St Paul is a man on a mission.
He is determined to spread the news of Jesus Christ to every corner of his world. By the time he is writing his letter to the churches in Rome,
he and others had travelled all around the eastern half of the Roman Empire and planted churches in every major city throughout all the provinces,
Now, Paul has set his eyes on the wild west, on Spain. We may think of Paul as a lone traveler working to spread the good news of Christ
but in fact he worked with a team and had the support of a network of friends and supporters.
So if he is to go west, he needs the help of people,
like the people in Rome who can support him.
But the Church in Rome is beset with divisions and rancorous disputes,
primarily between those Christians who were Jewish and those who were gentiles.
So before Paul can go west, he must first find a way to unite these fractious groups so that they can devote their energies to mission.
In the excerpt from his letter that we heard today, Paul says
that “those who live according to the flesh set their minds on the things of the flesh…[and] the mind that is set on the flesh is hostile to God.”
What he’s talking about is the ways in which we seek to be right and to assert ourselves over others
And to always get our own way, goes against what God wants for us.
To set our minds on the way of the flesh, is to be worried about ourselves above and beyond all other concerns, and to think our needs and desires are the most important.
But one of Paul’s key insights is that to a large extent, we are not able to do what God wants on our own. I think it was only last Sunday when we heard Paul talking about not being able to do the things he wants, but instead doing things he abhors.
I don’t know about you, but this certainly is something I’ve experienced. I rarely lack for things to confess to God. I often seem to get in my own way.
And recent research into the brain confirms Paul’s insights and suggests that our capacity to rationally choose our behavior is, actually, pretty limited, if it exists at all. Instead we are driven by unconscious desires and impulses, our motivations deeply enmeshed in a web of genetics, family dynamics and cultural conditioning.
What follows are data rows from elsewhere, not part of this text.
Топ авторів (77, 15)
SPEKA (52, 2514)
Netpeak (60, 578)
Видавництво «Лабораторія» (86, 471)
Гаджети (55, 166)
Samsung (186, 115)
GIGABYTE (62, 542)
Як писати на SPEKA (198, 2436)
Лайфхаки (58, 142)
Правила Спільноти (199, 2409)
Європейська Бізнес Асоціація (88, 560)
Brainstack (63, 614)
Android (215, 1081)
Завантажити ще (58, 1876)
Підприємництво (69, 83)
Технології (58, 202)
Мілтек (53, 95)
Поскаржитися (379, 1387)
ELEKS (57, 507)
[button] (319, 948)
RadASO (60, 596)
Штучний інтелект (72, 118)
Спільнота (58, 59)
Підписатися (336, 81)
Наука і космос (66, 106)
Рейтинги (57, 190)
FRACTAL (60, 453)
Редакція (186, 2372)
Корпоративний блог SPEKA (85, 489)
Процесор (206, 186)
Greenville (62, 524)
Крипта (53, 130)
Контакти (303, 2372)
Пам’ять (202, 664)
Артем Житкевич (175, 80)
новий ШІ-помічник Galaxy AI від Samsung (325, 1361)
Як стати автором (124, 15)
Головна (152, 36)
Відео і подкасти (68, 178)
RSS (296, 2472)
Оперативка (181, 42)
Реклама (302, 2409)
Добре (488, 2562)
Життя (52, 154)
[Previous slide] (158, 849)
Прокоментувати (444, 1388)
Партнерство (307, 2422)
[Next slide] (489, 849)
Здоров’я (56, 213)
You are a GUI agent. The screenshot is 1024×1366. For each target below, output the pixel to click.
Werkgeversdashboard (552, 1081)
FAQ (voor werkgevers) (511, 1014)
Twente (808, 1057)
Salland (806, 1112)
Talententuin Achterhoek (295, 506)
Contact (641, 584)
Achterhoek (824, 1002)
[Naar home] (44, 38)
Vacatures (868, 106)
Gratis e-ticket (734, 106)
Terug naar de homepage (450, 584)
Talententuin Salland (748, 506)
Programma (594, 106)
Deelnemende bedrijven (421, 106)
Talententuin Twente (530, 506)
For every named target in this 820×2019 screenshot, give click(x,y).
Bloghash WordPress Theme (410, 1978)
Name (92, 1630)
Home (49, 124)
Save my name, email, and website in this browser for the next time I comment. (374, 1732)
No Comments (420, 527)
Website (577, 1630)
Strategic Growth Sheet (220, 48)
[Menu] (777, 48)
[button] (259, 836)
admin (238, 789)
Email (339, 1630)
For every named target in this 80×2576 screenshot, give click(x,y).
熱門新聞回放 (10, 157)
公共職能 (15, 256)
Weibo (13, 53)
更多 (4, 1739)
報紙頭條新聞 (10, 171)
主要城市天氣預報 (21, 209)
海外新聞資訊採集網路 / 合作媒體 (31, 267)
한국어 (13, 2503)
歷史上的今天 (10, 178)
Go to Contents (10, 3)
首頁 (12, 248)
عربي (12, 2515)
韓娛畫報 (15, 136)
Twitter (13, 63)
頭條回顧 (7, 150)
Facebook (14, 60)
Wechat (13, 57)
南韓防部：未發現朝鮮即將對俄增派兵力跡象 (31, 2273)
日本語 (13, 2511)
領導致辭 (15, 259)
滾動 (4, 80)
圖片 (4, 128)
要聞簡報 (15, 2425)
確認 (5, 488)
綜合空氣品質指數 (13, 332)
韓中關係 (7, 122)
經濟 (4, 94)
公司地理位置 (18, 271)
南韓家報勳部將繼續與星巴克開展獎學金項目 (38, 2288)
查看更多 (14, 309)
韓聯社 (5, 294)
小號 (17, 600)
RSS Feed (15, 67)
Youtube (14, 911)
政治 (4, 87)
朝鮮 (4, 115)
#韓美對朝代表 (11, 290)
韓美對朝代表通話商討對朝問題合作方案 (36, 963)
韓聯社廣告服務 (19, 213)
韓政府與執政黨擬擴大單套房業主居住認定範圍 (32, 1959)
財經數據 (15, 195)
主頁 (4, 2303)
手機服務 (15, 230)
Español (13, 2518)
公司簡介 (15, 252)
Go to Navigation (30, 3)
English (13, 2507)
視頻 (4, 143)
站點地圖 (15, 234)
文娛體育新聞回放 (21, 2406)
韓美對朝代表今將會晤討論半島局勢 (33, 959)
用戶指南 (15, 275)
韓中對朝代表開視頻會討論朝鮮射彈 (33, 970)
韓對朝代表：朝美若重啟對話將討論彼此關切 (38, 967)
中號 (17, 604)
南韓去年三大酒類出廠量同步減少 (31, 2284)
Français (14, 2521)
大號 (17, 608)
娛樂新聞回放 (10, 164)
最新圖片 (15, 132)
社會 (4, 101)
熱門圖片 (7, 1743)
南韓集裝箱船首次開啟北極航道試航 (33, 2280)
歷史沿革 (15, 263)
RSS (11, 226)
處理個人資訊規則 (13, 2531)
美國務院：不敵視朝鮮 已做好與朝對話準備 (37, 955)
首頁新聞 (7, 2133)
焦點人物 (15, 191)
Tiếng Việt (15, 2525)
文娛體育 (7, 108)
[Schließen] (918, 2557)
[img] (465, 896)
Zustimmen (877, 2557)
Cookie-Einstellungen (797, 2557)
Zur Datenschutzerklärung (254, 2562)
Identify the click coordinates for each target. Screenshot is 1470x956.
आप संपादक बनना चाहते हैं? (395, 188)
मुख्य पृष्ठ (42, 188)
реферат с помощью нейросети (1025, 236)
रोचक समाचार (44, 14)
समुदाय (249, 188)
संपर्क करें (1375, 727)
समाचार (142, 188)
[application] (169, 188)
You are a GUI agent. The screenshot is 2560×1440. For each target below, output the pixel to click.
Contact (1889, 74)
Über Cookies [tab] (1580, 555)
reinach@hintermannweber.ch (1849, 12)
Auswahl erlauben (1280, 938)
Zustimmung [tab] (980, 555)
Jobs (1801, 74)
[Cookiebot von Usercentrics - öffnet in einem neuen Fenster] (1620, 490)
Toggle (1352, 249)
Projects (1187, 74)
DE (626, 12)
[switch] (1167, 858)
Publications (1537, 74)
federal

The beliefs and values we see around us, the expectations of family, friends and society matter. Not just our genes, but our surroundings and our caretakers begin to set the patterns of our lives from the minute we’re born. How and where we grow up matters. And it matters because we are not isolated individuals but members of society. Humans are inherently social beings.
And as a father, this worries me because America today seems a much meaner, angrier and harder place than it has been in a long time. The powers and principalities of the world, what we might call evil seems to be running rampant. Too many in this country have turned their backs on their fellow citizens to look only after themselves.
We have placed the individual and the individual’s rights in a place of prominence which too often seems to lead to boorish behavior at best, and violent hatefulness at worst.
Too often, public discourse, in the larger society but also in the church, is beset with personal attacks and the denigration of those who disagree with us.
Our appeals to morality and to ideal, just like the ancient Romans appeals to Mosaic Law or Greek Philosophy, are clubs we use to force submission or separation of those who disagree.
Getting your way by shouting louder than everyone else isn’t what I want my daughter learn. I don’t want her to look at the people around her and be thinking of ways to manipulate them to her own advantage. I want her to look at the people around her and see her neighbors and be thinking of ways to show her love and respect.
Abraham Lincoln said that a house divided against itself cannot stand, and in saying so he was echoing the wisdom of Paul and the gospels that speak of the need for recognition of the common humanity of all our brothers and sisters who walk this earth with us.
Paul writes; “But you are not in the flesh; you are in the Spirit, since the Spirit of God dwells in you.”
Think about that for a second, because it is as true for us it was for the ancient Christians – the Spirit of God dwells within us.
Paul is reminding the Roman Christians that they are more and better than the divisions that were consuming them,
that they are immersed in Christ and filled with the Spirit.
God has come amongst them in Christ and has promised to stay.
To stay and take on all their fears unto himself so that they may be freed of the burden of carrying them around.
Rather than living in a culture of fear and privation, they are to live in a culture of hope and abundance.
And that promise is the same promise that has been given to us.
God’s Spirit is alive within us. Along with our genetics and our psychic conditioning, the Hoy Spirit is also at work driving our actions and reactions.
Inside of us as baptized Christian, alongside our DNA, our family systems, our cultural conditioning, there is God. The spirit of God dwells within us, in our innermost being, so that God also becomes part of the unconscious underpinnings of our daily lives.
If there is hope for our society and our nation then, it lies with God, and with us. We are called to live in the hope and abundance of God’s promise to us – that we are to share in Christ’s resurrection.
We must invite and allow to grow that spirit which dwells within us. It is not enough to be believers in Christ, we must become doers of Christ, humble and tireless laborers in the vineyards of the Lord.